REQUIREMENT
Copy out everything from the start of the items down to the line containing "Expand the VPN", changing "GUI agent" to "interface assistant" and leaving the rest unchanged.

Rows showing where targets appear
--------------------------------

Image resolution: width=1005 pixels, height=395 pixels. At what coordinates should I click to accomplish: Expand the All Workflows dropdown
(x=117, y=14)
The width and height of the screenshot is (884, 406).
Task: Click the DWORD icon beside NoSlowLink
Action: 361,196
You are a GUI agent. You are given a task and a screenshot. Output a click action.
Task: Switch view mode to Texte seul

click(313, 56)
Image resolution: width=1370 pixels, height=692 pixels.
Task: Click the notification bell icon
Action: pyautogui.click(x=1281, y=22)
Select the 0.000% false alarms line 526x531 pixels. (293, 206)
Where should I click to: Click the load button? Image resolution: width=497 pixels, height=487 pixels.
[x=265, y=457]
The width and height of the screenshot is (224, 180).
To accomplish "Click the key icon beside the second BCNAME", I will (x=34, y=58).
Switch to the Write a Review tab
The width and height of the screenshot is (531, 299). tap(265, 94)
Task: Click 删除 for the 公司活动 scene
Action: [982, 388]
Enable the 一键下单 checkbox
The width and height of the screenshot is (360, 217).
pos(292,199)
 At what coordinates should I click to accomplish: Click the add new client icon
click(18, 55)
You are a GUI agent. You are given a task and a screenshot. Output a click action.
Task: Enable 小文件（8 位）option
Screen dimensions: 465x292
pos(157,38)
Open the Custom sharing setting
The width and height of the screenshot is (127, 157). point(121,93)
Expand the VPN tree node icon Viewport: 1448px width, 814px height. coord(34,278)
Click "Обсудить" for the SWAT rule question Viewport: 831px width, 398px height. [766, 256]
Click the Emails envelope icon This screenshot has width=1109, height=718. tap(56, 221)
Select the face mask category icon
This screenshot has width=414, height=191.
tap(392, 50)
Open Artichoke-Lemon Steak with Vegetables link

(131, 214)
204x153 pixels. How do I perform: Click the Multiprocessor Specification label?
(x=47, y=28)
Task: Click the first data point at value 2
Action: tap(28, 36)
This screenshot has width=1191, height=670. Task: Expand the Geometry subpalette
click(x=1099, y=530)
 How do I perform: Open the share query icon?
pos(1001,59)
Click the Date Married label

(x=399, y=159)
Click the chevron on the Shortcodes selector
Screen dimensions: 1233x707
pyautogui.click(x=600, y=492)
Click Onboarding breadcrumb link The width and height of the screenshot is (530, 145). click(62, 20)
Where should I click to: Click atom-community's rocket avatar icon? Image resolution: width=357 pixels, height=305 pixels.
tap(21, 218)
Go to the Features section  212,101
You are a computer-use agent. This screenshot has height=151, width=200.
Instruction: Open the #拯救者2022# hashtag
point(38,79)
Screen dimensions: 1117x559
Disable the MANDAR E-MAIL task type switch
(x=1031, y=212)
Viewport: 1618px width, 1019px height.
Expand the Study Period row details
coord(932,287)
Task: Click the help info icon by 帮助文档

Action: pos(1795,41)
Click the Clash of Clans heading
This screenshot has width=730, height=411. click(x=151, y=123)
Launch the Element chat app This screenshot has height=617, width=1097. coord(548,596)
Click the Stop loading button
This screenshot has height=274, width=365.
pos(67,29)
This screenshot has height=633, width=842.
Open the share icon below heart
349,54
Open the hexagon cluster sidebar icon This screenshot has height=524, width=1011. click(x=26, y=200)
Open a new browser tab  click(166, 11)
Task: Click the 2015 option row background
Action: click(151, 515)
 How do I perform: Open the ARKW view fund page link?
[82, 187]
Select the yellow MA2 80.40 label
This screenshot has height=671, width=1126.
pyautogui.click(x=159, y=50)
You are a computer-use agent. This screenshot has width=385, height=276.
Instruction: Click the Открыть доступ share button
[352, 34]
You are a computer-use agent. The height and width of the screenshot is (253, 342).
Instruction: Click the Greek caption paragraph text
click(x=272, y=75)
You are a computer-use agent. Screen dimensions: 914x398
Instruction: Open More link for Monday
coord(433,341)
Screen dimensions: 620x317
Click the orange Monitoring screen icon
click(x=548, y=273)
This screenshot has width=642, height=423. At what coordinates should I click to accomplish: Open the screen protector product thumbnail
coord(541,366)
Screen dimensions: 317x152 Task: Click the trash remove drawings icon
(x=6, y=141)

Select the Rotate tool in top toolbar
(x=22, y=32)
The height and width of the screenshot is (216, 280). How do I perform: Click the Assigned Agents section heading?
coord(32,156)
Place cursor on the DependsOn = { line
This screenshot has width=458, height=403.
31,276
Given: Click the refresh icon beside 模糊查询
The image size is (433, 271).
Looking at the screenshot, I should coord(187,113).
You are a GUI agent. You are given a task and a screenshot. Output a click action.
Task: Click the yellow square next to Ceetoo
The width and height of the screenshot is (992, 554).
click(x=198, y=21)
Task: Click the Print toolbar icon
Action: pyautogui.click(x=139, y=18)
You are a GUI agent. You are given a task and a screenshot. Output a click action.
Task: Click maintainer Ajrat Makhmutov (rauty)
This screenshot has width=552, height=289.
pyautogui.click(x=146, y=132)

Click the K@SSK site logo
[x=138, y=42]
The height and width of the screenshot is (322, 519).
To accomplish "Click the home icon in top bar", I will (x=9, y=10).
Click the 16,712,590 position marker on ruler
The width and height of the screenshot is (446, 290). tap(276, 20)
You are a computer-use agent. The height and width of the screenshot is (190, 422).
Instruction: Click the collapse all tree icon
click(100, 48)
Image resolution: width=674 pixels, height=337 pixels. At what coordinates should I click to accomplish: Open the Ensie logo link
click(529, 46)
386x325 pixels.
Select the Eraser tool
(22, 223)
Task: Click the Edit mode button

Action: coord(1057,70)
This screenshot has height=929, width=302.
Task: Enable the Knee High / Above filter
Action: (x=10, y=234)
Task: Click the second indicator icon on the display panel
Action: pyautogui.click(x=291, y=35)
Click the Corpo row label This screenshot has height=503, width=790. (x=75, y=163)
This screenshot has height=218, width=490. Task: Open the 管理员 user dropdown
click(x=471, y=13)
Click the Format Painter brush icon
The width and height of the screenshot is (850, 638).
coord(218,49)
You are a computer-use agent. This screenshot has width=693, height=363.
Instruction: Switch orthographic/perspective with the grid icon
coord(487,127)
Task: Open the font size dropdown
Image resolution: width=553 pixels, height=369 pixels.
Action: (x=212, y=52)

--------------------------------

EXERCISE OUTPUT
Image resolution: width=1005 pixels, height=395 pixels. At what coordinates should I click to accomplish: Expand the All Workflows dropdown
(x=117, y=14)
The width and height of the screenshot is (884, 406).
Task: Click the DWORD icon beside NoSlowLink
Action: 361,196
You are a interface assistant. You are given a task and a screenshot. Output a click action.
Task: Switch view mode to Texte seul

click(313, 56)
Image resolution: width=1370 pixels, height=692 pixels.
Task: Click the notification bell icon
Action: pyautogui.click(x=1281, y=22)
Select the 0.000% false alarms line 526x531 pixels. (293, 206)
Where should I click to: Click the load button? Image resolution: width=497 pixels, height=487 pixels.
[x=265, y=457]
The width and height of the screenshot is (224, 180).
To accomplish "Click the key icon beside the second BCNAME", I will (x=34, y=58).
Switch to the Write a Review tab
The width and height of the screenshot is (531, 299). tap(265, 94)
Task: Click 删除 for the 公司活动 scene
Action: [982, 388]
Enable the 一键下单 checkbox
The width and height of the screenshot is (360, 217).
pos(292,199)
 At what coordinates should I click to accomplish: Click the add new client icon
click(18, 55)
You are a interface assistant. You are given a task and a screenshot. Output a click action.
Task: Enable 小文件（8 位）option
Screen dimensions: 465x292
pos(157,38)
Open the Custom sharing setting
The width and height of the screenshot is (127, 157). point(121,93)
Expand the VPN tree node icon Viewport: 1448px width, 814px height. coord(34,278)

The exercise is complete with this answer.